┌─ The input

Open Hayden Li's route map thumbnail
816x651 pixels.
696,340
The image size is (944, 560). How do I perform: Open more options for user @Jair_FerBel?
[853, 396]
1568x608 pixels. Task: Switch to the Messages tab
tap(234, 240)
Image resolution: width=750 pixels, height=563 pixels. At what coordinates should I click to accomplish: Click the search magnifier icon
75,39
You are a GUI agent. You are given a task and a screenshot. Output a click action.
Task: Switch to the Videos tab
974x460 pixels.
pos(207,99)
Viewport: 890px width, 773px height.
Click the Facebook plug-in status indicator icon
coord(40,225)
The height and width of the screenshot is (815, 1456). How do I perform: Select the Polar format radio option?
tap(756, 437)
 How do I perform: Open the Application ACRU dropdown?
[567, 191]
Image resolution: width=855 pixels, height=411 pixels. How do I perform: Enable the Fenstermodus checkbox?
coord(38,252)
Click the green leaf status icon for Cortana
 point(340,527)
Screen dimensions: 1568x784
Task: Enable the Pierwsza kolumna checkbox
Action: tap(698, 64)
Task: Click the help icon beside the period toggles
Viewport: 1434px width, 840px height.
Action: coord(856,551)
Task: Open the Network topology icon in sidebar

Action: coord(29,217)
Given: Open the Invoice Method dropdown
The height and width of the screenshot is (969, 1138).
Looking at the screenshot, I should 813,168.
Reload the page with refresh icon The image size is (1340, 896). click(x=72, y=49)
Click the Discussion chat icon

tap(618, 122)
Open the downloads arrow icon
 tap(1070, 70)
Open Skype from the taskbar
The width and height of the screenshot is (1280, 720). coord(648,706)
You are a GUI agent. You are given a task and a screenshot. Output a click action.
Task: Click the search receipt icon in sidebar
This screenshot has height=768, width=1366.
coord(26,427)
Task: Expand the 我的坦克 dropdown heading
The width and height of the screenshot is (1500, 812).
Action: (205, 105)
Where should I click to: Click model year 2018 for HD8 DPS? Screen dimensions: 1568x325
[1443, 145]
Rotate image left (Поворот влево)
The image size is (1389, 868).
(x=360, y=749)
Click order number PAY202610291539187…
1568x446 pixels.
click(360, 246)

└─

**Problem description**
Can you repeat the whole listing, swapping every "dropdown" for "drop-down menu" and leaving everything else unchanged?

**Full response**
Open Hayden Li's route map thumbnail
816x651 pixels.
696,340
The image size is (944, 560). How do I perform: Open more options for user @Jair_FerBel?
[853, 396]
1568x608 pixels. Task: Switch to the Messages tab
tap(234, 240)
Image resolution: width=750 pixels, height=563 pixels. At what coordinates should I click to accomplish: Click the search magnifier icon
75,39
You are a GUI agent. You are given a task and a screenshot. Output a click action.
Task: Switch to the Videos tab
974x460 pixels.
pos(207,99)
Viewport: 890px width, 773px height.
Click the Facebook plug-in status indicator icon
coord(40,225)
The height and width of the screenshot is (815, 1456). How do I perform: Select the Polar format radio option?
tap(756, 437)
 How do I perform: Open the Application ACRU drop-down menu?
[567, 191]
Image resolution: width=855 pixels, height=411 pixels. How do I perform: Enable the Fenstermodus checkbox?
coord(38,252)
Click the green leaf status icon for Cortana
 point(340,527)
Screen dimensions: 1568x784
Task: Enable the Pierwsza kolumna checkbox
Action: tap(698, 64)
Task: Click the help icon beside the period toggles
Viewport: 1434px width, 840px height.
Action: coord(856,551)
Task: Open the Network topology icon in sidebar

Action: coord(29,217)
Given: Open the Invoice Method drop-down menu
The height and width of the screenshot is (969, 1138).
Looking at the screenshot, I should 813,168.
Reload the page with refresh icon The image size is (1340, 896). click(x=72, y=49)
Click the Discussion chat icon

tap(618, 122)
Open the downloads arrow icon
 tap(1070, 70)
Open Skype from the taskbar
The width and height of the screenshot is (1280, 720). coord(648,706)
You are a GUI agent. You are given a task and a screenshot. Output a click action.
Task: Click the search receipt icon in sidebar
This screenshot has height=768, width=1366.
coord(26,427)
Task: Expand the 我的坦克 drop-down menu heading
The width and height of the screenshot is (1500, 812).
Action: (205, 105)
Where should I click to: Click model year 2018 for HD8 DPS? Screen dimensions: 1568x325
[1443, 145]
Rotate image left (Поворот влево)
The image size is (1389, 868).
(x=360, y=749)
Click order number PAY202610291539187…
1568x446 pixels.
click(360, 246)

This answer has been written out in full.